The analysis of the percentage change after nutrient intake indicates that the increase in GIP levels was more pronounced in group A, suggesting that the GIP secretion profile among individuals with satisfactory weight control was distinct from that of individuals with weight regain, likely indicating a tendency to restore the secretory process, a phenomenon observed after glucose control in patients with diabetes [42]. This difference is also evident in individualized evaluations, in which approximately 80 % subjects from group A showed large percentage changes, unlike group B, in which only 20 % presented increases exceeding 200 % relative to baseline levels. The postprandial increases in GIP levels in subgroups A1 and A2 were similar, indicating that patients with intermediate weight regain retained a secretory profile similar to that of patients with excellent weight control.

Several studies have demonstrated the effect of bariatric surgery on GLP-1 secretion. The preprandial baseline GLP-1 levels were similar in both groups studied. Although decreased GLP-1 levels at fasting after RYGB have been reported [43], which may suggest that an increased baseline level could be expected in the group with a satisfactory course, we highlight that GLP-1 is likely stimulated in response to a meal [44].

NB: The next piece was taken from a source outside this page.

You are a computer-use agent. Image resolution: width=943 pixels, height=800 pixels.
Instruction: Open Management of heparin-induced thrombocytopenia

The increase in the absolute values relative to baseline in the postprandial period in group A appears to be significantly greater than that in group B. Furthermore, the analysis of the percentage change soon after nutrient intake indicates that the increase in group A was significantly higher than that in group B, suggesting that the GLP-1 secretion profile is distinct among individuals with satisfactory weight control compared to individuals with weight regain. This difference is also evident in the individualized evaluation, where approximately 65 % patients from group A showed large percentage changes in the postprandial period, unlike group B, in which only 10 % presented increases exceeding 100 % relative to the baseline levels.

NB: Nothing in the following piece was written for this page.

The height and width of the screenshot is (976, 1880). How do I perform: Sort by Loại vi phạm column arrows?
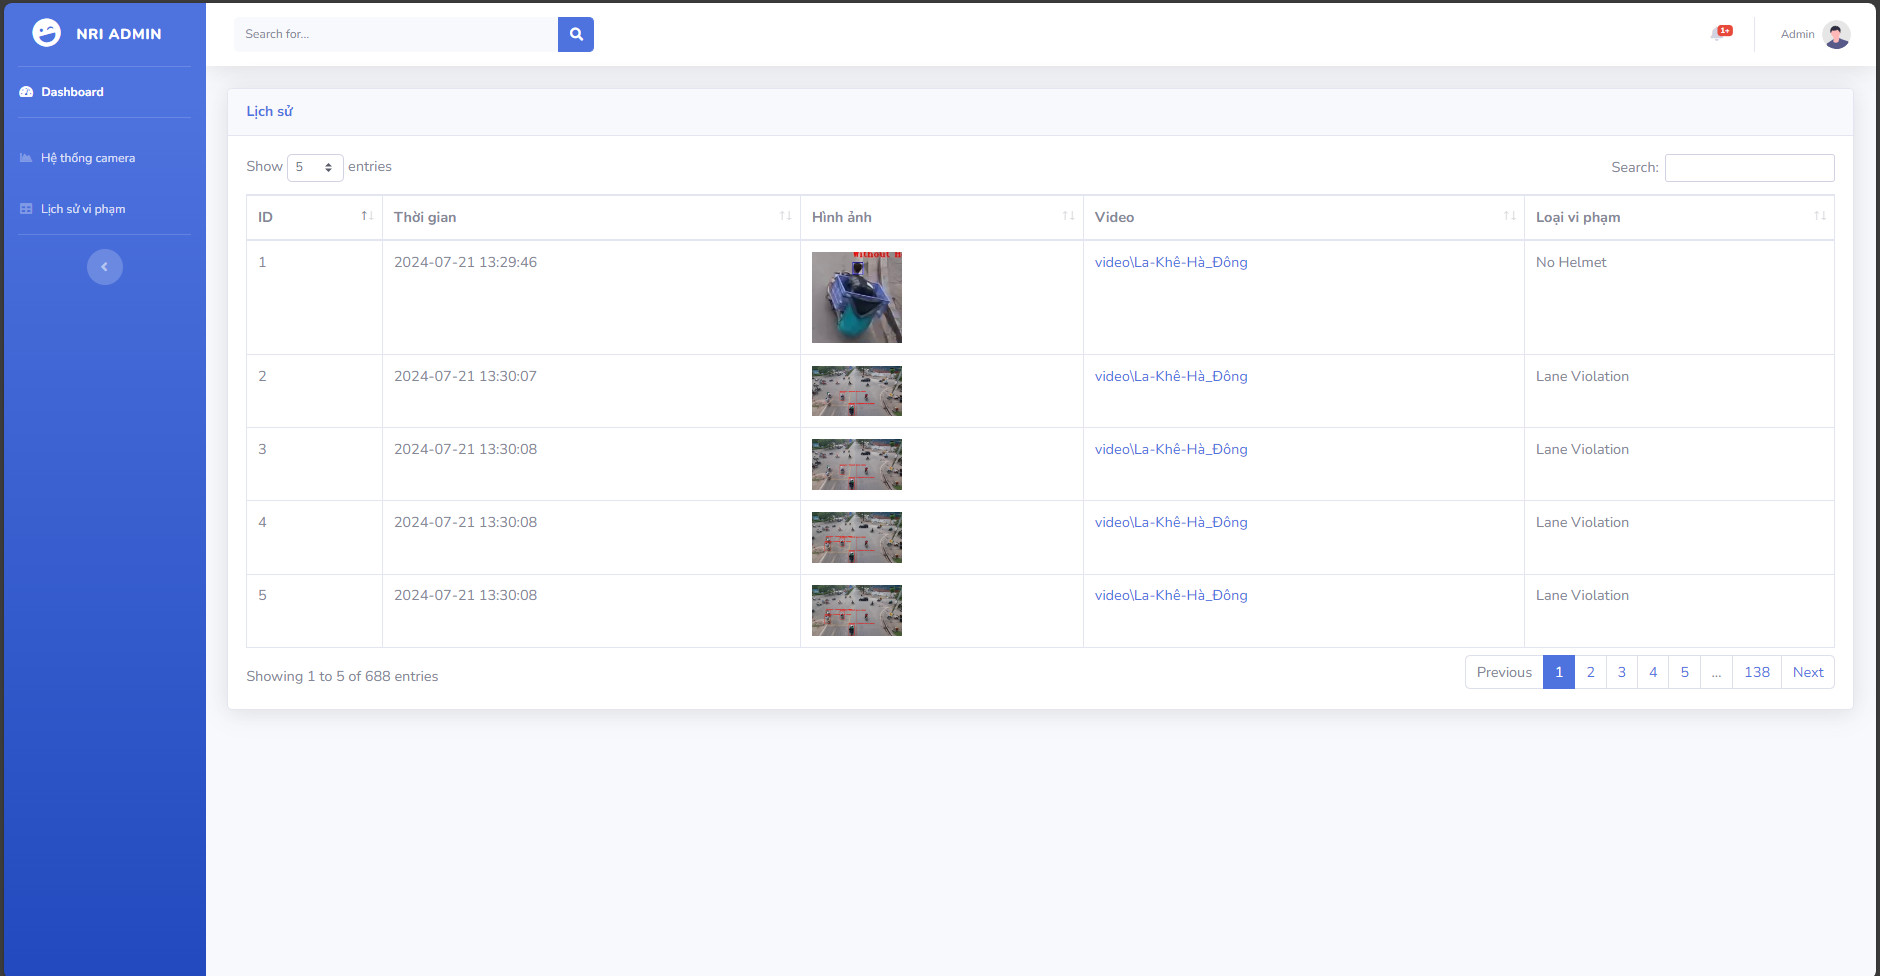click(1819, 216)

Other studies [14, 39, 45, 46] showed that patients subjected to RYGB with favorable outcome for weight loss presented higher GLP-1 levels compared with patients with less favorable weight loss, and the increase in GLP-1 levels after RYGB persisted 1 year after surgery. However, the patients who experienced weight regain after reaching a minimum weight in the postoperative period were not evaluated.

The similar GLP-1 secretion profiles between subgroups A1 and A2 with excellent and regular weight lost outcome, respectively, and the difference between groups A (satisfactory) and B (unsatisfactory) may suggest that some changes may occur at some point in the weight courses, followed by an attenuation of GLP-1 secretion, similar to what was observed during decreased insulin secretion in the natural course of type 2 diabetes; this mechanism could significantly influence weight regain.

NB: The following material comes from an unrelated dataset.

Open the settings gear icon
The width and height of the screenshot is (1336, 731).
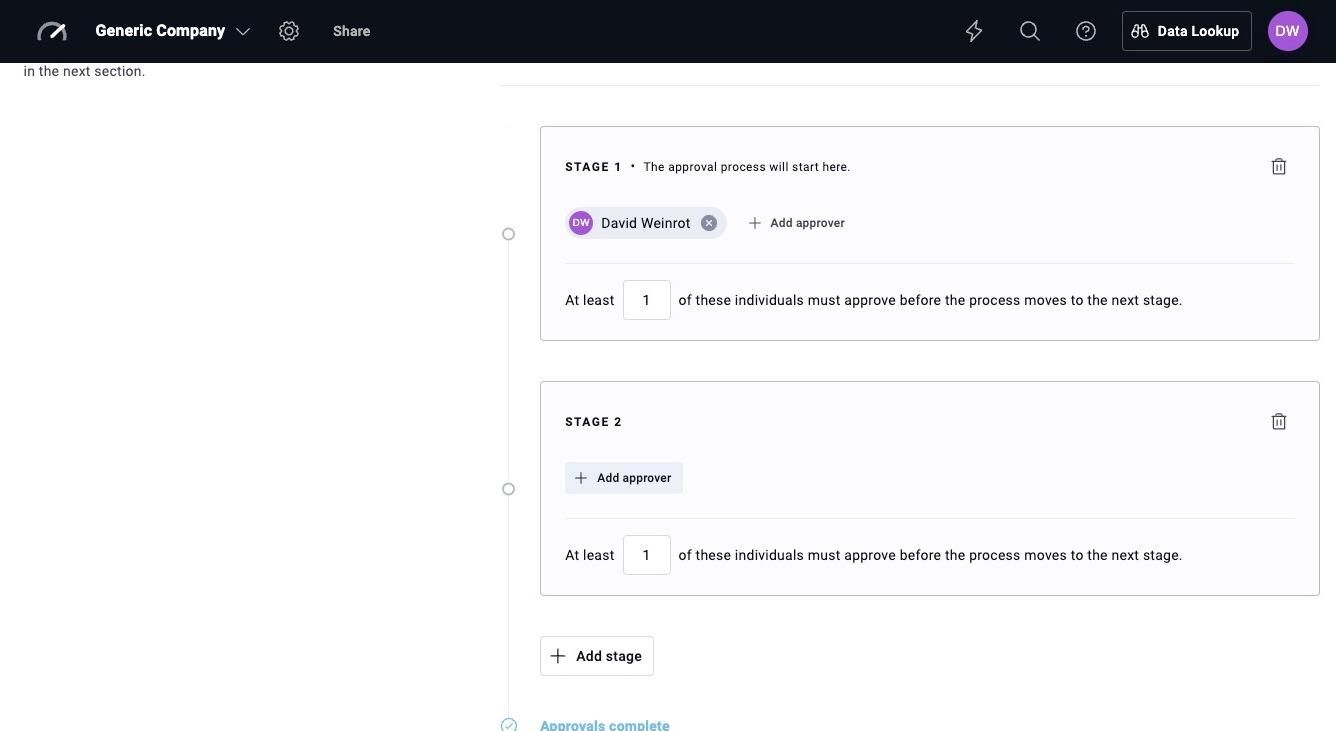pyautogui.click(x=289, y=31)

The significant differences in the baseline leptin levels between the groups suggest that the energy reserves in group B were larger than those in group A owing to the higher accumulation of fat already established by weight regain. In this context, a direct correlation was noted between decreased BMI and decreased leptin levels after RYGB [47]. Therefore, the resistance to the satiety-inducing effects of leptin found in obese individuals may already be present in the operated patients who gradually regain weight.

Conclusion

Despite of low number of patients in each group, we can conclude that the secretion profile of gastrointestinal hormones among the patients who experienced weigh regain after RYGB differs from that for patients with satisfactory weight control. After nutrient intake, the decreased levels of GIP and GLP-1 may indicate the influence of these hormones in the process of weight regain.